_Task item:_
Give the count of lines in the records that contain the string "agent", and write nothing but that number.

(Dataset entries)
------------------------------------

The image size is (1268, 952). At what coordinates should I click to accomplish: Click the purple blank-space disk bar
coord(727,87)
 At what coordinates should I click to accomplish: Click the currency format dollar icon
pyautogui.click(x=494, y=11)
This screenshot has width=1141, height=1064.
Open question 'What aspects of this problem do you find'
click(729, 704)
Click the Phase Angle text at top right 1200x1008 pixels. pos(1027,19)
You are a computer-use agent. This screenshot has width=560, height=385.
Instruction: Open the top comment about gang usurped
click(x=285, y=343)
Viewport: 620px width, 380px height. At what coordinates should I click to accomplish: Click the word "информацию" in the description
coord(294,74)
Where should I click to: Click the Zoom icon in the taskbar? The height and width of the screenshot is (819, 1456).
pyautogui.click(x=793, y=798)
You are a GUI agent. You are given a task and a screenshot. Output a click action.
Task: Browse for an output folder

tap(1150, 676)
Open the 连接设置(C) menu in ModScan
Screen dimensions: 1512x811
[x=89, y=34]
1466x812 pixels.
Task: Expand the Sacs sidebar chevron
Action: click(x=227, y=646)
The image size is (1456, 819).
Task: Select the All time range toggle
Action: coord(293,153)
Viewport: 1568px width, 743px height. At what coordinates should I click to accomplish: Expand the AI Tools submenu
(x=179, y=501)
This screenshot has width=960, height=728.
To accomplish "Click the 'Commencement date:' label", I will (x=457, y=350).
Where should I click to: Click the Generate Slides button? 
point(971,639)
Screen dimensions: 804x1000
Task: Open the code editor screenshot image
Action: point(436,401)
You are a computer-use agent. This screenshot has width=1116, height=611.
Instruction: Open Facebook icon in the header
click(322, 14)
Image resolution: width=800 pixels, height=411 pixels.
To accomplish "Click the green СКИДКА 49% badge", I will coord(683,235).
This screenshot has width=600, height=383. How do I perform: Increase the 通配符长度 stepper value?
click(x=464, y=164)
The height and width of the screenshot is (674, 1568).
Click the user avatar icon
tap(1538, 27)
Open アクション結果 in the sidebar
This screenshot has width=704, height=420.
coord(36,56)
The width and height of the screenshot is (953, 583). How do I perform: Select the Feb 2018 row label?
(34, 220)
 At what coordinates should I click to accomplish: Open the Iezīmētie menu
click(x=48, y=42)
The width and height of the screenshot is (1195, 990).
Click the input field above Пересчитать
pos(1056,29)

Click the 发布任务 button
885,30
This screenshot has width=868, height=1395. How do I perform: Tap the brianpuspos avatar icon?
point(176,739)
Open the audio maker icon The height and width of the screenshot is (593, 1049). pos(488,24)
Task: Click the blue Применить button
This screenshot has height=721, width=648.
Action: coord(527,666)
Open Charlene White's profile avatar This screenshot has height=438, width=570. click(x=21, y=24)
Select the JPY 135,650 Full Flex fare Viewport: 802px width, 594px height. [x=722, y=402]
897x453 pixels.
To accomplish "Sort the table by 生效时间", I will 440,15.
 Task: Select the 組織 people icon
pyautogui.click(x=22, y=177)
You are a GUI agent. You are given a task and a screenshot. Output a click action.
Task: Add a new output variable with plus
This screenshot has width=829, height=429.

------------------------------------

_Solution to the problem:_
4